Nevertheless… we were sure we’d just lost our jobs when our respective hotel managers abruptly materialized in front of us—I mean that literally; as in the two unicorn mares teleported in with a bright flash, scaring us both half to death. The pair of older mares put on an angry air and stared at us for a moment, still in their hotel manager uniforms—violet for the Mystique, silver for the Palisades. The nearby crowd fell silent in seeming anticipation as my manager, an orange mare with white mane named Rising Star, reprimanded me for “socializing with a rival server,” while the Palisades manager gravely told her own cringing worker that “such brazen disloyalty amongst my staff simply cannot to be tolerated.”

“And I had such high hopes for you, Five Stars…” Rising Star shook her head sadly, giving me a stern and sorrowful look. “You seemed like such a good worker. But here I find you smelling of cider and neglecting your duties for a fling with another filly,” she said with a nod to my left.

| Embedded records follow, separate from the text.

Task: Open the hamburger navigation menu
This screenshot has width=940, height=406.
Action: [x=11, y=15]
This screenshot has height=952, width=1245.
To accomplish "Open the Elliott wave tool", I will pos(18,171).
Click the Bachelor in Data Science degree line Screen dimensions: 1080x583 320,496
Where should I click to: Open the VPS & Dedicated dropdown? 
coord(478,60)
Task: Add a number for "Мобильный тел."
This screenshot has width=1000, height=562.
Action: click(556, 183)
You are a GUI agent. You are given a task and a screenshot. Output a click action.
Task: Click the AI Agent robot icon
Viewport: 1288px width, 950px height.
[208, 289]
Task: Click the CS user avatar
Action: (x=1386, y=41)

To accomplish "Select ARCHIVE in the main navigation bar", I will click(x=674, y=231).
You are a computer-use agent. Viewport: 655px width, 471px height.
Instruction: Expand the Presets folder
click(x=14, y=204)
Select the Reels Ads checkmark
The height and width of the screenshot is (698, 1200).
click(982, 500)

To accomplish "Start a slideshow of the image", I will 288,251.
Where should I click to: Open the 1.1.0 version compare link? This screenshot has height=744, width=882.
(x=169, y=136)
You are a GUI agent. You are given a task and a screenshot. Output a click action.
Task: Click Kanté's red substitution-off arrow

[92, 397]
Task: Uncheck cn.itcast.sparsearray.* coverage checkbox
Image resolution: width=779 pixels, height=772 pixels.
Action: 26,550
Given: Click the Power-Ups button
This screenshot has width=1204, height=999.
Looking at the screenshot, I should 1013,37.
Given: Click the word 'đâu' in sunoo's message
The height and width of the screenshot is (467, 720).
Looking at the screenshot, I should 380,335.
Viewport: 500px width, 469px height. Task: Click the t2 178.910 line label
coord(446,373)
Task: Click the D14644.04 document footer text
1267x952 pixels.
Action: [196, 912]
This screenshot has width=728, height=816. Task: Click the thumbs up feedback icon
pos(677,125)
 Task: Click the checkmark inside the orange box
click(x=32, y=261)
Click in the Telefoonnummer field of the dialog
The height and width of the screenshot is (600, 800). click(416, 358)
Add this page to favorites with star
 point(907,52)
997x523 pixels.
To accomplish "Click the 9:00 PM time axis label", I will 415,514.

My ears went flat at that. She was right—I had violated my not only the hotel’s (rarely enforced) fraternization policy, but my own personal code of conduct by drinking on duty… to say nothing of acceding to this… display. “I… I-I’m sorry,” I told her, bowing my head in shame. “It was very unprofessional of me.”

“Indeed it was,” my manager told me sternly, drawing herself up straighter. “Because if you were truly going to be professional about entertaining our guests…” she got a devilish gleam. “THIS is how you’d do it!” she announced loudly as she turned towards her Palisades counterpart…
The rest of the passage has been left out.